= Exercise description =
Find how many lines in the material hold the word "next", then state that number and nothing more.

= Entries supplied =

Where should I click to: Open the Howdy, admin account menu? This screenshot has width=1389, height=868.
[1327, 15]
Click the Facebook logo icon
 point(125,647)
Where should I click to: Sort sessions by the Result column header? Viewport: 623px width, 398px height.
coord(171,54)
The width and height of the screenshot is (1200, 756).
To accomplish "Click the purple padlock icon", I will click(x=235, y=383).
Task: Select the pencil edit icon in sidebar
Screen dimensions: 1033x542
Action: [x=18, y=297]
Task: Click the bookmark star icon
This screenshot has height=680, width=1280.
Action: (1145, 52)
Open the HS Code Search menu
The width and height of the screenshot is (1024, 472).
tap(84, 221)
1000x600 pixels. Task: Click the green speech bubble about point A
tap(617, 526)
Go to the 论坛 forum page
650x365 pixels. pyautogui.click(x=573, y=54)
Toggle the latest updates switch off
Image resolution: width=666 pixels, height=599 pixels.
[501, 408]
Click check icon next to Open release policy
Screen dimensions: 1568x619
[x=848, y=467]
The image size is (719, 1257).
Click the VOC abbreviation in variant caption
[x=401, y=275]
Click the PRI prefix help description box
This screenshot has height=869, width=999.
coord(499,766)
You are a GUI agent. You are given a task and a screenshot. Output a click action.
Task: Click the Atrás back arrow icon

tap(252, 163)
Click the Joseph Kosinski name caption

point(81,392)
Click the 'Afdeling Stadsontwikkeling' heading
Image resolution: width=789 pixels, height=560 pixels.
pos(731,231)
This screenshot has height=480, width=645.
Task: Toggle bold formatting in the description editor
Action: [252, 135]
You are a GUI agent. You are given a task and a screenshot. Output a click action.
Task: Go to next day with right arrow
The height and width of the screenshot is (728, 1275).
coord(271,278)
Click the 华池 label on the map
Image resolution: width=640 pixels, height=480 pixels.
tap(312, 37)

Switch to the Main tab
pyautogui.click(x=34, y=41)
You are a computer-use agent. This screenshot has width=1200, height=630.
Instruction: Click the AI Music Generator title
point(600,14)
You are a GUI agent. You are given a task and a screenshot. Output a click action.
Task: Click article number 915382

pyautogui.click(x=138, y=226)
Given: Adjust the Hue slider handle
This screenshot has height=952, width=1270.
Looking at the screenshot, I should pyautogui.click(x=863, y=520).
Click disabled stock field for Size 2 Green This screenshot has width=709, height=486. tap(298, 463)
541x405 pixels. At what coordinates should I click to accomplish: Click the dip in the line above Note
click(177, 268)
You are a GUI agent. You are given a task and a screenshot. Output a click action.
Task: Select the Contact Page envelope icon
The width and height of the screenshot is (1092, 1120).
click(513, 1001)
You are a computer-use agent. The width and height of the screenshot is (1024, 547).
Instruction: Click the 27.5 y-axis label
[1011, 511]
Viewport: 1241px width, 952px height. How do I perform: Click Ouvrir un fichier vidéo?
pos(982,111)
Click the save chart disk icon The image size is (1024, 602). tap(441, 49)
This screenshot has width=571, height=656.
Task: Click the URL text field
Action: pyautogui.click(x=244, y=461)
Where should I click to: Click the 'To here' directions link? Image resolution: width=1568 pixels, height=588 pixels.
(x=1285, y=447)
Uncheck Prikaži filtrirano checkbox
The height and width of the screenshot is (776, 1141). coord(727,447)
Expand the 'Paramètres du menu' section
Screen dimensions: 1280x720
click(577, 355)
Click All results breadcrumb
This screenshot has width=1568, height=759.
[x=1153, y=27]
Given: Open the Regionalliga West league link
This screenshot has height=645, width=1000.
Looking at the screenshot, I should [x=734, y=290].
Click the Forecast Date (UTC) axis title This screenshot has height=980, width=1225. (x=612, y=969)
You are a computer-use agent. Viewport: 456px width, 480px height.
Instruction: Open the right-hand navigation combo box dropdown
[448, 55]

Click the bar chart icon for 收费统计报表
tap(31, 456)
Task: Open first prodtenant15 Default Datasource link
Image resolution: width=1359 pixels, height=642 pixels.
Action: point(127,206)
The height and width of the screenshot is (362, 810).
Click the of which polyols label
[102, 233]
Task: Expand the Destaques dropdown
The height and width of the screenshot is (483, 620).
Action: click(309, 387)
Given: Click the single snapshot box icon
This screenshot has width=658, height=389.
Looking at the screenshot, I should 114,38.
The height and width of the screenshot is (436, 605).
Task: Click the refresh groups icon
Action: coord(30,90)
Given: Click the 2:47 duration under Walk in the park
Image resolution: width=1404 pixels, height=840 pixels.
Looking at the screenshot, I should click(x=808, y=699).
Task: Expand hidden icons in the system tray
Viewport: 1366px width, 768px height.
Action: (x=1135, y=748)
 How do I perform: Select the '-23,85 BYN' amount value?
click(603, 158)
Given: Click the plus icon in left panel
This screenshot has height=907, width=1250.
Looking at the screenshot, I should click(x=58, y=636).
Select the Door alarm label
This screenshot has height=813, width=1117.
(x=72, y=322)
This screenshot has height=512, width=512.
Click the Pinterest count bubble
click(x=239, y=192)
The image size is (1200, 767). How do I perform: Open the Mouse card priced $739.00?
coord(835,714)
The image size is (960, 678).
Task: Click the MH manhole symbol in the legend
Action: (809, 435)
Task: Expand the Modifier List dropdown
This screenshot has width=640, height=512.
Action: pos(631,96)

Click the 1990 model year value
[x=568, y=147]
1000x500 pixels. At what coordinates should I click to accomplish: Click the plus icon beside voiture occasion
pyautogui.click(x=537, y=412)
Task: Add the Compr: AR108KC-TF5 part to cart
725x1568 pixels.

= Written response =
2